> **WORK TASK**: Exclude the pictures, then repeat exactly each line from the one containing "Viewport: 173px width, 121px height." to the final line of the records that follow.

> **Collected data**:
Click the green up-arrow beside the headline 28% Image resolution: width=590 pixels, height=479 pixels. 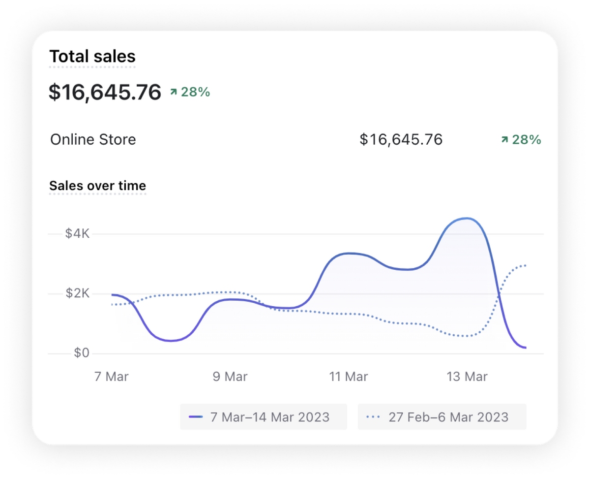[x=173, y=92]
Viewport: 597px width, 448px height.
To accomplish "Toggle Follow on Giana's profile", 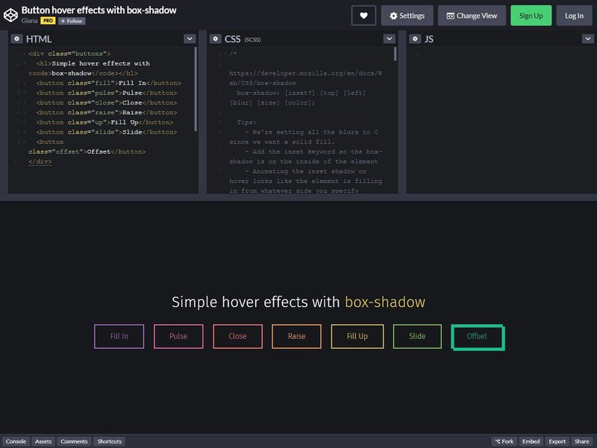I will coord(72,20).
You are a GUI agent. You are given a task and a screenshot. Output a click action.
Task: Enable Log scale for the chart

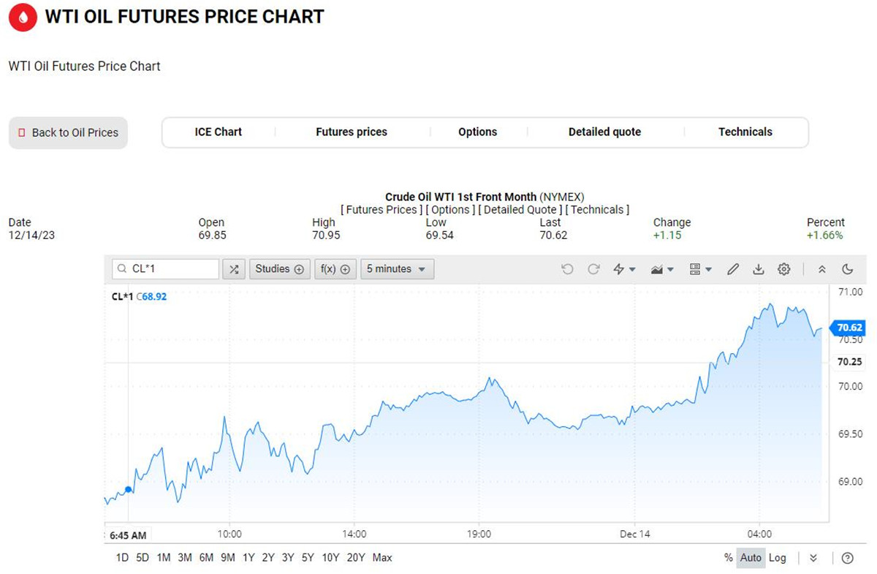[x=778, y=558]
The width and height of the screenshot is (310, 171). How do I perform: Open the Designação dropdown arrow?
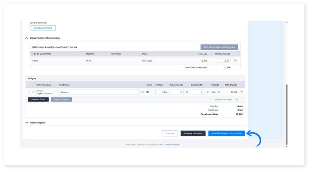pyautogui.click(x=143, y=92)
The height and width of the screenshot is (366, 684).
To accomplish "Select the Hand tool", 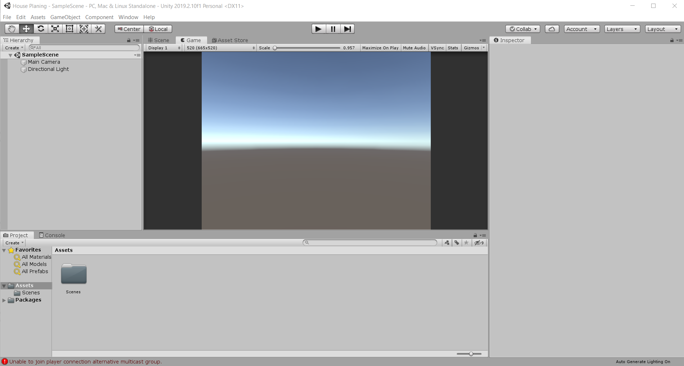I will (x=12, y=29).
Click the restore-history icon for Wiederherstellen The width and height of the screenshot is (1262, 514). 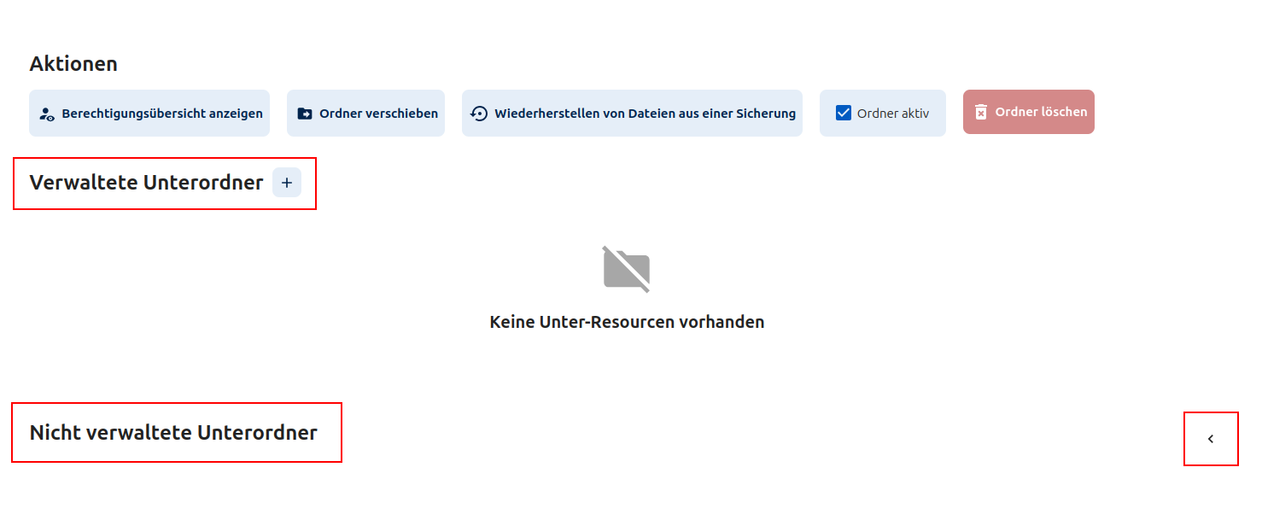[478, 112]
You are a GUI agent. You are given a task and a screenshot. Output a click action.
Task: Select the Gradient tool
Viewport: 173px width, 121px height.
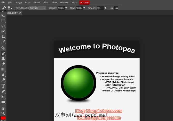(x=3, y=69)
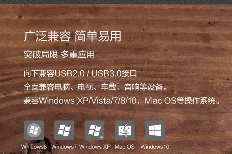This screenshot has height=154, width=232.
Task: Click the USB2.0 text in interface line
Action: point(70,73)
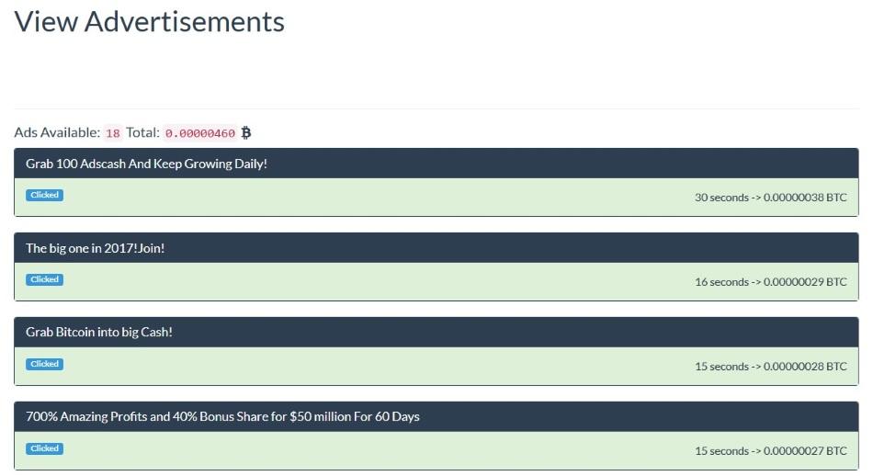Open 'The big one in 2017!Join!' ad title
Screen dimensions: 873x476
point(96,248)
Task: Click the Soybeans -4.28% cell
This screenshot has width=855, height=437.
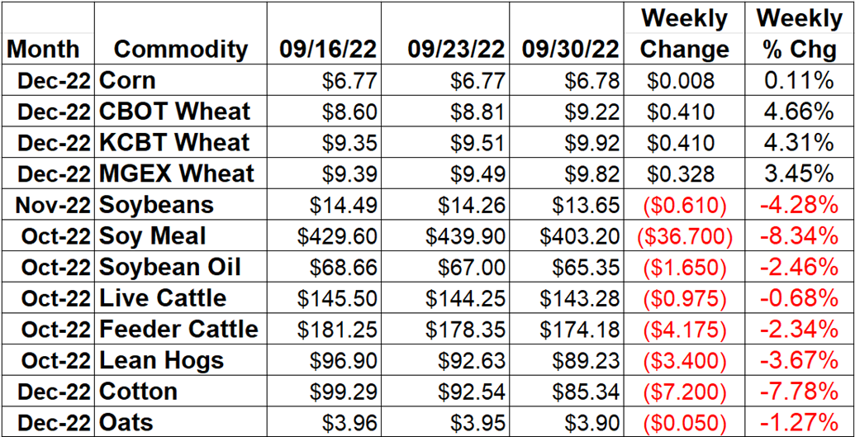Action: click(x=798, y=205)
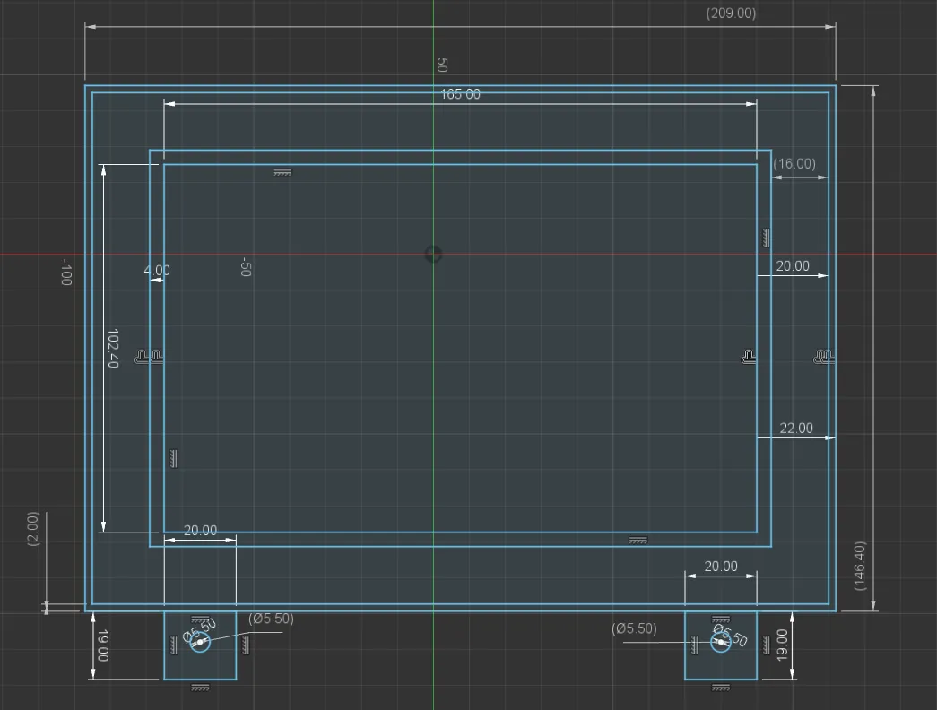
Task: Select the 165.00 width dimension
Action: (460, 94)
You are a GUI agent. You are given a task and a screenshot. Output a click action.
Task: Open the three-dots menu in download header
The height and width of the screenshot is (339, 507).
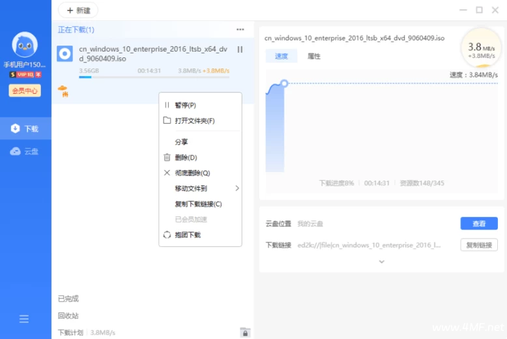[240, 30]
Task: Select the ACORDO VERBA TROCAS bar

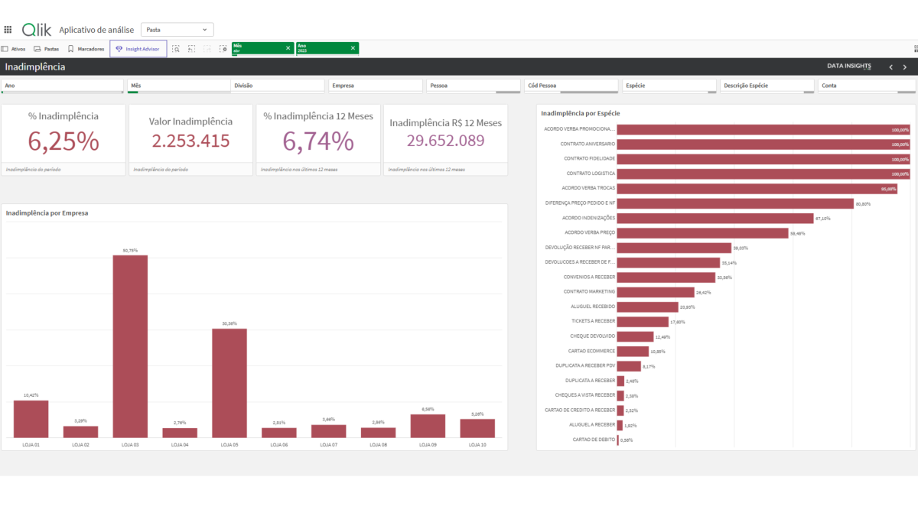Action: pyautogui.click(x=756, y=188)
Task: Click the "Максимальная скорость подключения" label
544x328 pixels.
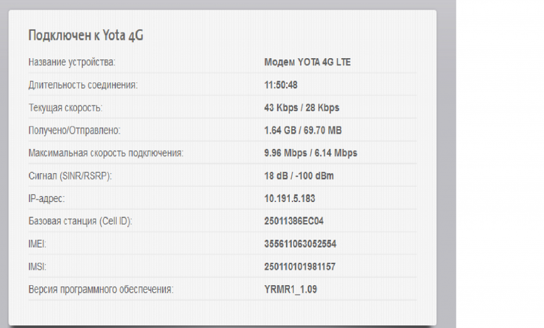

> **RESULT OF THIS TASK**:
Viewport: 173px width, 121px height.
(x=3, y=69)
This screenshot has height=154, width=232.
Task: Click the USB2.0 text in interface line
Action: point(70,73)
Open 'The big one in 2017!Join!' ad title
Screen dimensions: 873x476
point(96,248)
Task: Click the Soybeans -4.28% cell
This screenshot has width=855, height=437.
Action: click(x=798, y=205)
Task: Select the 165.00 width dimension
Action: (460, 94)
You are a GUI agent. You are given a task and a screenshot. Output a click action.
Task: Open the three-dots menu in download header
The height and width of the screenshot is (339, 507).
[240, 30]
Task: Select the ACORDO VERBA TROCAS bar

Action: pyautogui.click(x=756, y=188)
Task: Click the "Максимальная скорость подключения" label
544x328 pixels.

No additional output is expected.